1976 - Leaders of five black African nations decline to accept a plan presented by Rhodesia's Prime Minister Ian Smith to achieve black majority rule in Rhodesia.
1980 - The Cuban government abruptly closes Mariel Harbour, ending the freedom flotilla of Cuban refugees into the US that began the previous April.
1983 - Australia II wins America's Cup yachting series off Newport, Rhode Island, the first US loss in 132 years.
1984 - Britain and China initial agreement that will return Hong Kong to Chinese rule in 1997.
1989 - Soviet foreign minister Eduard Shevardnadze tells UN General Assembly that Moscow will join the US in reducing or destroying all chemical weapons.
1992 - South African President FW de Klerk and African National Congress President Nelson Mandela end a four-month stalemate over political violence and the structure of a post-apartheid government.
1997 - Earthquakes in central Italy kill 11 people and cause the collapse of the Basilica of St Francis of Assissi.
1998 - Vladimir Meciar's party loses in Slovakian parliamentary elections, forcing a change of the government in Central Europe's bastion of authoritarianism.
1999 - Explosions rip through a busy shopping area in the central Mexican city of Celaya, killing 61 people and injuring more than 300 others.
2001 - Palestinian leader Yasser Arafat and Israeli foreign minister Shimon Peres meet at Gaza International Airport in the Gaza Strip to move forward with measures for Israeli-Palestinian cease-fire.
2002 - An ocean ferry owned and operated by Senegal capsises off the coast of Gambia in the Atlantic Ocean, en route to the Senegalese capital, Dakar.

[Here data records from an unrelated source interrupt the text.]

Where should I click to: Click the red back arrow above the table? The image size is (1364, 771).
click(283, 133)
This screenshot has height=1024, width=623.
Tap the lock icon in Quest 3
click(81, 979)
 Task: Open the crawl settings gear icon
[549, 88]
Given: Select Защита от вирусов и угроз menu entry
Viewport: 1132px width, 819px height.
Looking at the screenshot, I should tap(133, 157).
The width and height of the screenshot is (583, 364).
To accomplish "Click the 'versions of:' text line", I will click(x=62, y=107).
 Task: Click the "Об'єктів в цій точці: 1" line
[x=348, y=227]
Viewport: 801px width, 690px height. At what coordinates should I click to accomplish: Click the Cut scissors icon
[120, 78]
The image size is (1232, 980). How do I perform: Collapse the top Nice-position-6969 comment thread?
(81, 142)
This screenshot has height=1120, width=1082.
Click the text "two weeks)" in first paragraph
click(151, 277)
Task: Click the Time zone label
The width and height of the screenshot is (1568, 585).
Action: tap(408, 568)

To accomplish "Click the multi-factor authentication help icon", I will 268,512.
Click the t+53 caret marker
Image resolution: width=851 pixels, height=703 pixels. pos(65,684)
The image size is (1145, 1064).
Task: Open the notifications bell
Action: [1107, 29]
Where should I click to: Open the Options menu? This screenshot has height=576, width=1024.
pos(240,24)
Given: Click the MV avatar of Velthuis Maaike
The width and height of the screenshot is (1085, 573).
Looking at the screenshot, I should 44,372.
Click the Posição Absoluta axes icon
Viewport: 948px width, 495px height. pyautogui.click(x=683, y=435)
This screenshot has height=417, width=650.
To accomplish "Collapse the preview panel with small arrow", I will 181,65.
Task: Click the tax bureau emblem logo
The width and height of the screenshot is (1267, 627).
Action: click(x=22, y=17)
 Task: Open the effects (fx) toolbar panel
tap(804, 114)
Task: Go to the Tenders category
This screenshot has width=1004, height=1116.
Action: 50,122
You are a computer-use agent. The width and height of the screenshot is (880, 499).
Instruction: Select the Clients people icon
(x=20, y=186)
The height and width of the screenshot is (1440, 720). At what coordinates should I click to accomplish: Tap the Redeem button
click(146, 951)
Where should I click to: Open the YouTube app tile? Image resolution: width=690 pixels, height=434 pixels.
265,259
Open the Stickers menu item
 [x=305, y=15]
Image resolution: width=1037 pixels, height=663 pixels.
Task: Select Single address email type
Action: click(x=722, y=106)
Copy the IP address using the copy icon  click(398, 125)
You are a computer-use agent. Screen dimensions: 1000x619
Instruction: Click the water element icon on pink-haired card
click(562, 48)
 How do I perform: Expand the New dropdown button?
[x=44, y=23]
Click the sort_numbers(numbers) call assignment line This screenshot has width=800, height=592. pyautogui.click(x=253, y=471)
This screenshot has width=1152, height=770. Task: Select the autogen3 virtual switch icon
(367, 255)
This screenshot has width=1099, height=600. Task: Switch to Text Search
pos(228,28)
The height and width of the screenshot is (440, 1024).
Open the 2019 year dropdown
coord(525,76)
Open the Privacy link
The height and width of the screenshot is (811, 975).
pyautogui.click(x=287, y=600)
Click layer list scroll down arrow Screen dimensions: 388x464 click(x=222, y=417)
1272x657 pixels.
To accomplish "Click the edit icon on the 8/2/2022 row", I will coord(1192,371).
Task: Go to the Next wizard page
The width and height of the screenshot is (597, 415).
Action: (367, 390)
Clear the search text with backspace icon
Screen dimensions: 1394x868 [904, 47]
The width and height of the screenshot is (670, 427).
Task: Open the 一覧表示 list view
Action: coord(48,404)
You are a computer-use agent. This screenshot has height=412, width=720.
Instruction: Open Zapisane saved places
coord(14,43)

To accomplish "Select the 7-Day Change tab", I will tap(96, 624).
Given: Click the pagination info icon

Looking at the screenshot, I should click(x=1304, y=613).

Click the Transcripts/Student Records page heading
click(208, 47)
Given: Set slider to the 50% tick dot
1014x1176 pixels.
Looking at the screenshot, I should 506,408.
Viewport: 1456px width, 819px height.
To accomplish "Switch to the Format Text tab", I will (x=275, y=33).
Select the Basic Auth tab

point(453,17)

About 1 034 people perish and 64 are rescued.
2003 - The Katsina State Sharia Court of Appeals overturns the conviction of Amina Lawal, who had been sentenced to death by stoning under Islamic law after she was accused of having a child out of wedlock.
2004 - Armed militiamen have surged into a border area near a western village, where some of the first Darfur refugees attempting to return to their raided homes headed, raising further concern about how quickly 1.4 million displaced Sudanese will be able to return home.
2005 - The Irish Republican Army announces it has fully disarmed, a breakthrough verified by international weapons inspectors who say they watched the secret disarmament.
Some hail the move as lifting the last obstacle to peace in the region, but others demand proof.
Today's Birthdays:
Moses Mendelssohn, German philosopher (1729-1786); Ivan Petrovich Pavlov, Russian physiologist and Nobel laureate
(1849-1936); Thomas Stearns Eliot, British writer and Nobel laureate (1888-1965); Martin Heidegger, German philosopher (1889-1976); Pope Paul VI (Giovanni Montini) (1897-1978); George Gershwin, US songwriter (1898-1937); Jack LaLanne, US fitness expert (1914).
Thought For Today:
As in the physical world, so in the spiritual world, pain does
not last forever - Katherine Mansfield, New Zealand-born author (1888-1923).